Python binding of Vaporetto tokenizer.

Examples:
>>> import vaporetto
>>> with open('path/to/vaporetto.model', 'rb') as fp:
...     tokenizer = vaporetto.Vaporetto(fp.read(), predict_tags = True)
>>> tokenizer.tokenize_to_string('まぁ社長は火星猫だ')
'まぁ/名詞/マー 社長/名詞/シャチョー は/助詞/ワ 火星/名詞/カセー 猫/名詞/ネコ だ/助動詞/ダ'
>>> tokens = tokenizer.tokenize('まぁ社長は火星猫だ')
>>> len(tokens)
6
>>> tokens[0].surface()
'まぁ'
>>> tokens[0].tag(0)
'名詞'
>>> tokens[0].tag(1)
'マー'
>>> [token.surface() for token in tokens]
['まぁ', '社長', 'は', '火星', '猫', 'だ']
Parameters:
  • model (bytes) – A byte sequence of the model.

  • predict_tags (bool) – If True, the tokenizer predicts tags.

  • wsconst (str) – Does not split the specified character types. D: Digit, R: Roman, H: Hiragana, T: Katakana, K: Kanji, O: Other, G: Grapheme cluster.

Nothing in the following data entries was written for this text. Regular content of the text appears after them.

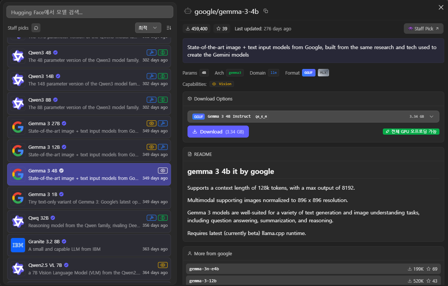Click the reasoning badge icon on Qwen3 14B
The image size is (448, 286).
click(x=162, y=76)
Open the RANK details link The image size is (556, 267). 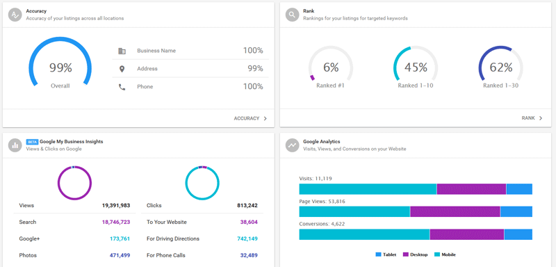[x=528, y=118]
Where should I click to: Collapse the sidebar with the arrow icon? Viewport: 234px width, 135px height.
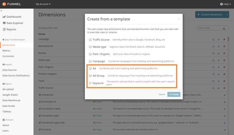pos(2,11)
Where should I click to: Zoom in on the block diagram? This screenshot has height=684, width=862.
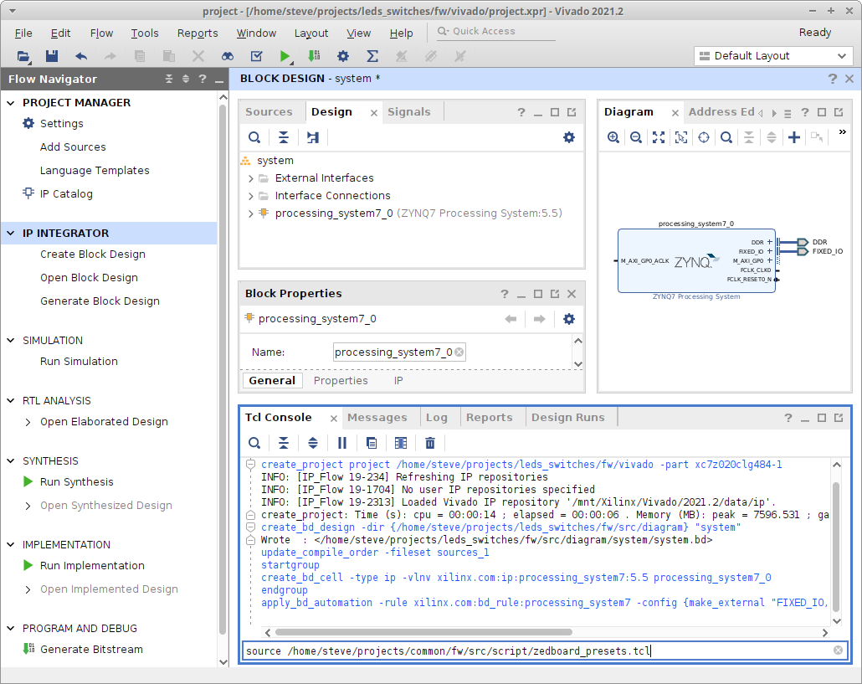[613, 137]
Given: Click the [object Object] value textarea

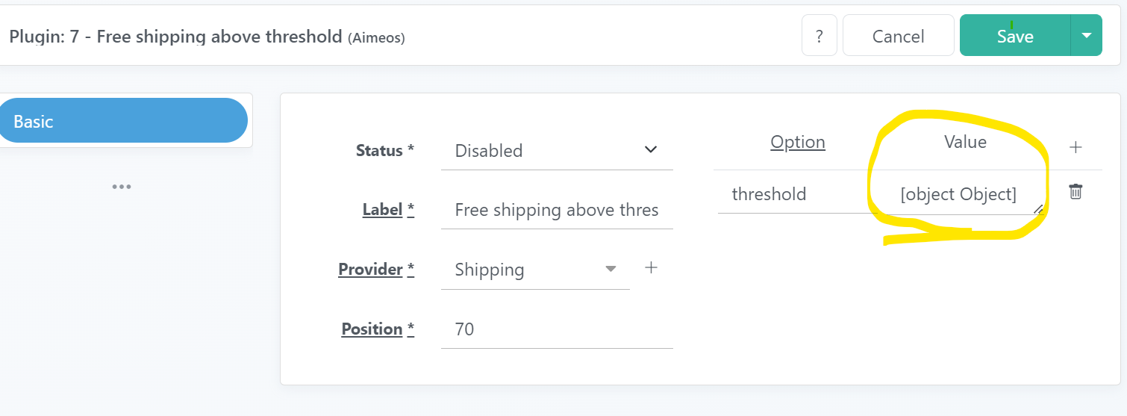Looking at the screenshot, I should point(958,195).
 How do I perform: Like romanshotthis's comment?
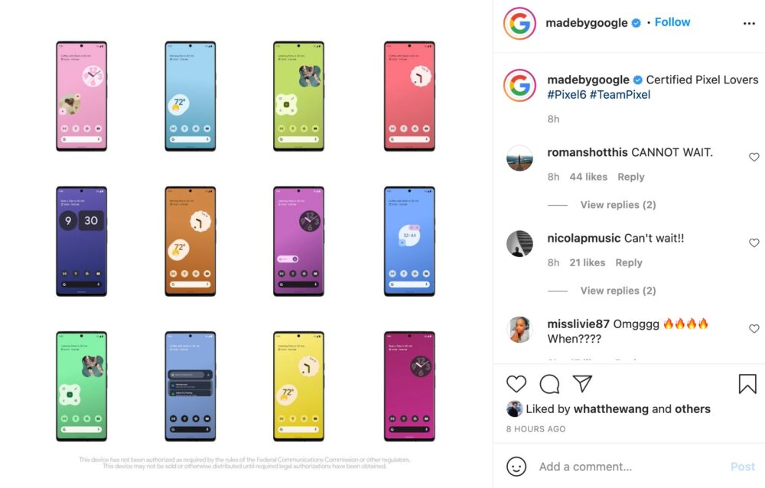click(x=754, y=157)
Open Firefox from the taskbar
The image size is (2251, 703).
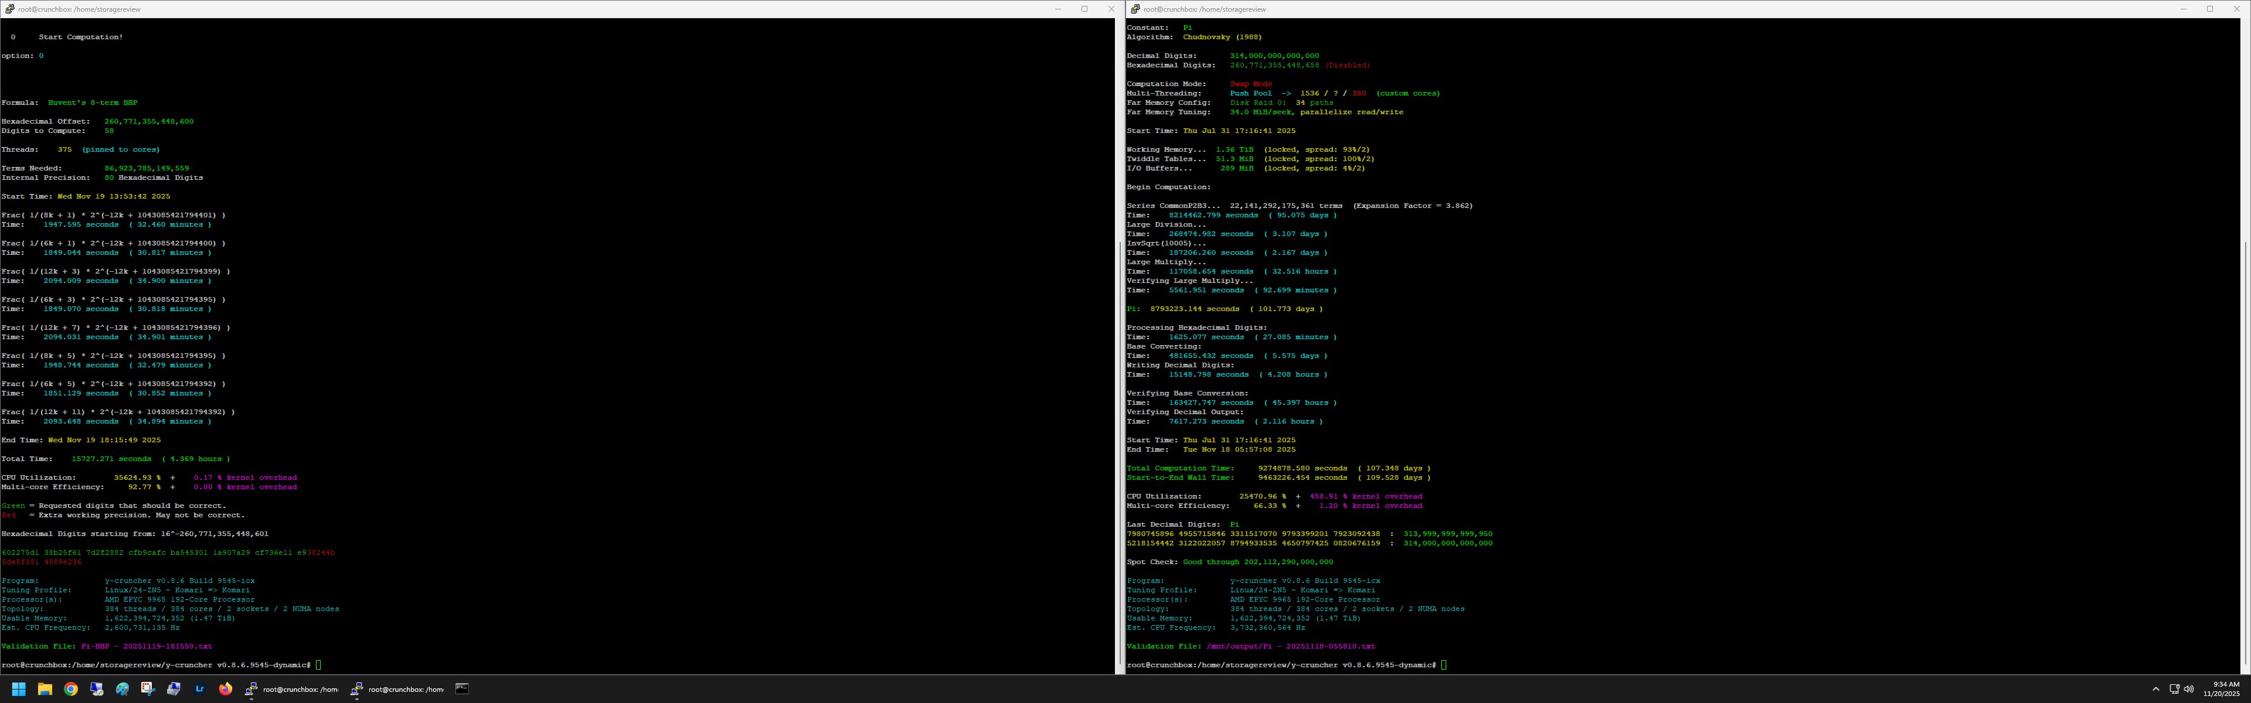click(x=225, y=689)
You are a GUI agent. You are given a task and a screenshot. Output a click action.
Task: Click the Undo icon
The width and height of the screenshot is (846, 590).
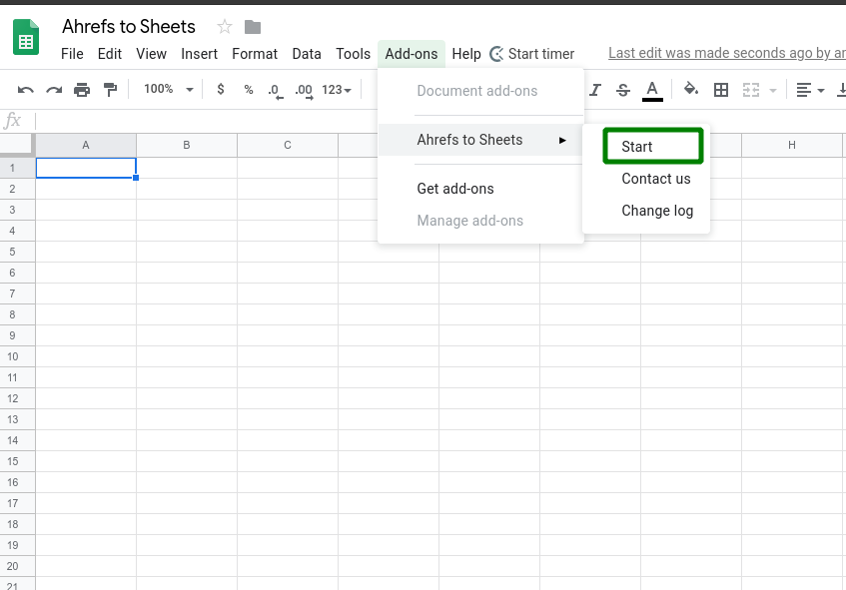(x=25, y=89)
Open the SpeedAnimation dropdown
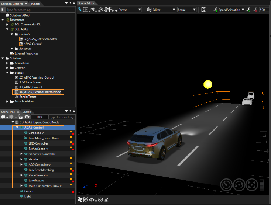This screenshot has height=205, width=271. coord(231,10)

You can specify multiple types such as DGR.

  • norm (bool) – If True, input texts will be normalized beforehand.

Return type:

vaporetto.Vaporetto

Raises:
  • ValueError – if the model is invalid.

  • ValueError – if the wsconst value is invalid.

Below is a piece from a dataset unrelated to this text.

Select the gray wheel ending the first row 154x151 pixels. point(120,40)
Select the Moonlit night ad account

static create_from_kytea_model(model, /, wsconst='', norm=True)

Create a new Vaporetto instance from a KyTea’s model.

Vaporetto does not support tag prediction with KyTea’s model.

Parameters:
  • model (bytes) – A byte sequence of the model.

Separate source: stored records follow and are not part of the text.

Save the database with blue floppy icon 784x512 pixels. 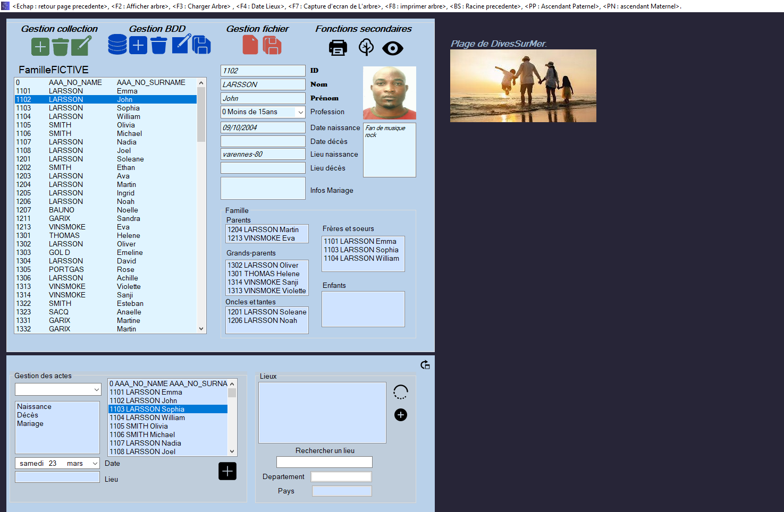click(201, 46)
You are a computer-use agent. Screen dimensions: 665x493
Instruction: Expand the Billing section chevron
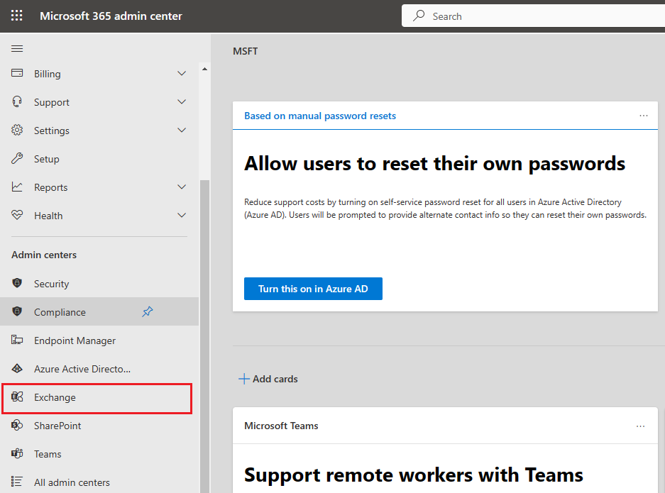point(182,73)
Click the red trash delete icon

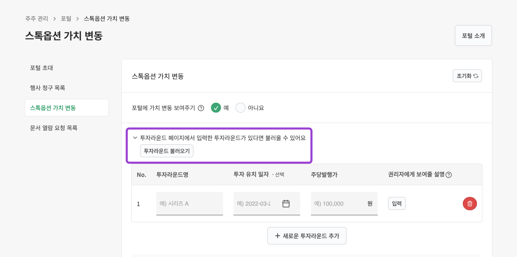click(x=469, y=204)
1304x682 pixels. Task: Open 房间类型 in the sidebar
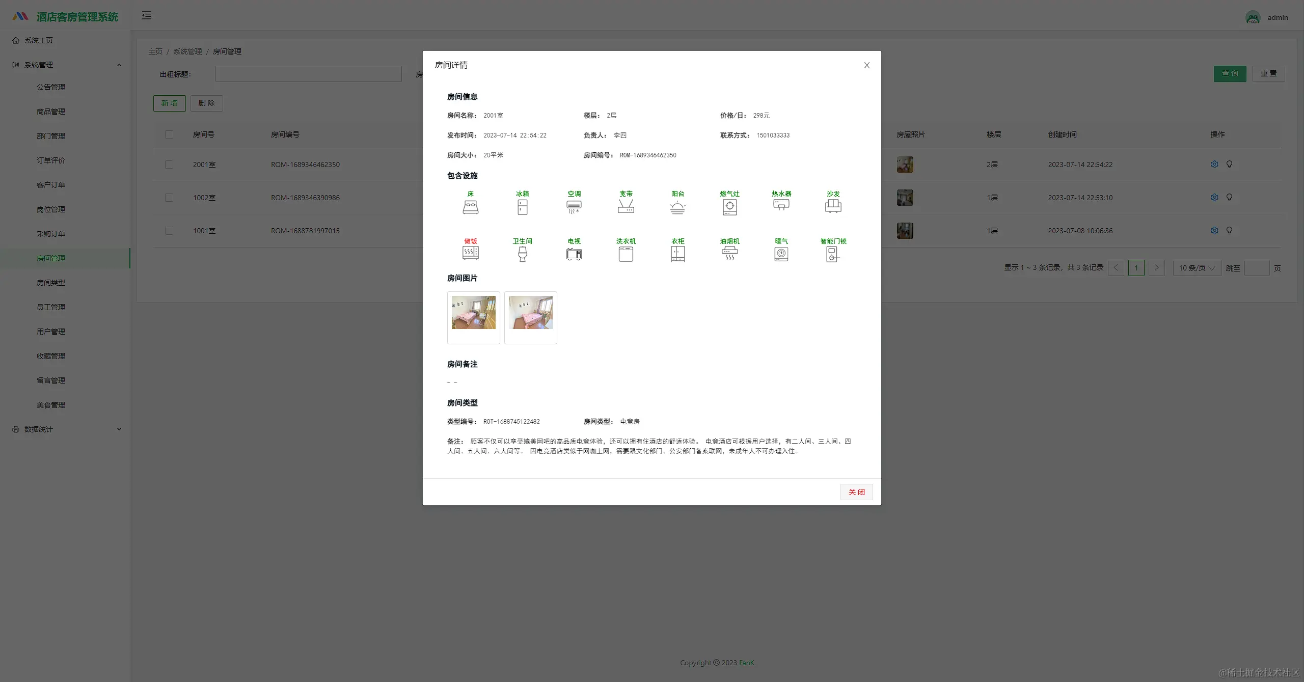tap(51, 283)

  • wsconst (str) – Does not split the specified character types.

  • norm (bool) – If True, input texts will be normalized beforehand.

Return type:

vaporetto.Vaporetto

Raises:
  • ValueError – if the model is invalid.

  • ValueError – if the wsconst value is invalid.

tokenize(text, /)

Tokenize a given text and return as a list of tokens.

Parameters:

text (str) – A text to tokenize.

Return type:

vaporetto.TokenList

tokenize_to_string(text, /)

Tokenize a given text and return as a string.

Parameters:

text (str) – A text to tokenize.

Return type:

str

class vaporetto.TokenList

List of Token returned by the tokenizer.

__getitem__(key, /)

Return self[key].

__iter__()

Implement iter(self).

__len__()

Return len(self).

class vaporetto.TokenIterator

Iterator that returns Token.

__next__()

Implement next(self).

class vaporetto.Token

Representation of a token.

end()

Return the end position (exclusive) in characters.

Return type:

int

n_tags()

Return the number of tags assigned to this token.

Return type:

int

start()

Return the start position (inclusive) in characters.

Return type:

int

surface()

Return the surface of this token.

Return type:

str

tag(index, /)

Return the tag assigned to a given index.

Parameters:

index (int) – An index of the set of tags

Return type:

Optional[str]

Raises:

ValueError – if the index is out of range.

VAPORETTO_VERSION: str

Indicates the version number of vaporetto used by this wrapper. It can be used to check the compatibility of the model file.